Как это воспитать в людях? Слово «воспитанный»
значит образованный, знающий правила приличия. Но для человека с живым тайником души, с развитой совестью и правдой («правда в разной степени развития») нужных слов нет в языке. И Даль сам ищет их: «Человек разумный» в нравственном отношении может быть существом четырех видов: 1) «Человек плотской, мертвый, едва отличается от животного, в нем пригнетенный дух под спудом». 2) «Человек чувственный, природный, признает лишь вещественное и закон гражданский, о вечности не помышляет, в искусе падает». 3) «Человек духовный, по вере своей, в добре и истине; цель его — вечность, закон — совесть, в искусе побеждает». 4) «Человек благодатный, постигает по любви своей веру и истину; цель его — царство Божие, закон — духовное чутье, искушенья он презирает».
«Гомо сапиенсом» рождается каждый! А «человеком плотским» или «благодатным»? Ответ Даля: «эти степени человечества, достигаемые всяким, по воле его». Младенец, по Далю, любимец Бога, хоть и может «изгадиться», проснувшись под брань. А дальше — все от воспитания и собственных усилий. Вот изречения на сей счет, видимо, сочиненные самим Далем: «Всякий враг истины — человекоубийца… Пьянство вконец развращает… Грубость нравов — упрек человечеству… Ныне читаются одни лишь развратные романы… Кто грамоту называет просвещеньем, тот смешивает средство с целью… Один лжемудрец заразил многих… Человеком овладевают страсти, пригнетая рассудок и совесть… Всякая война от супостата, не от Бога… Суровое обращенье подавляет чувство… Суетность погружает человека в пороки… Злоначальная самонадеянность и суемудрие губят человека… Счастье в нас, а не вокруг да около».

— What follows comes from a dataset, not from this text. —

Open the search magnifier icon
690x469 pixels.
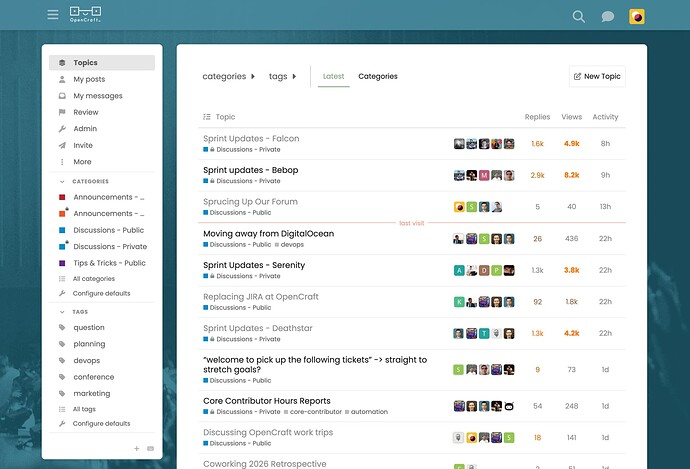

У Даля трудно отличить сочиненное от записанного. Философию добра и истины он находит в самых простых речениях: «Эта мысль запала мне в сердце». И поясняет: «Перешла в волю, в хотенье». «Позвольте вывести себя из заблуждения, так выведем и из беды». А это чья мысль? «Не добра суета, а добр распорядок». Конечно, ее дарит нам усердный Даль. И это тоже должно войти в живую народную речь: «Наука, что честная торговля: других обогащая, сама не скудеет». Сейчас Словарь обогащает нашу жизнь, что ни журнал, ни газета, всюду ссылки на его толкования. Даль возвращается!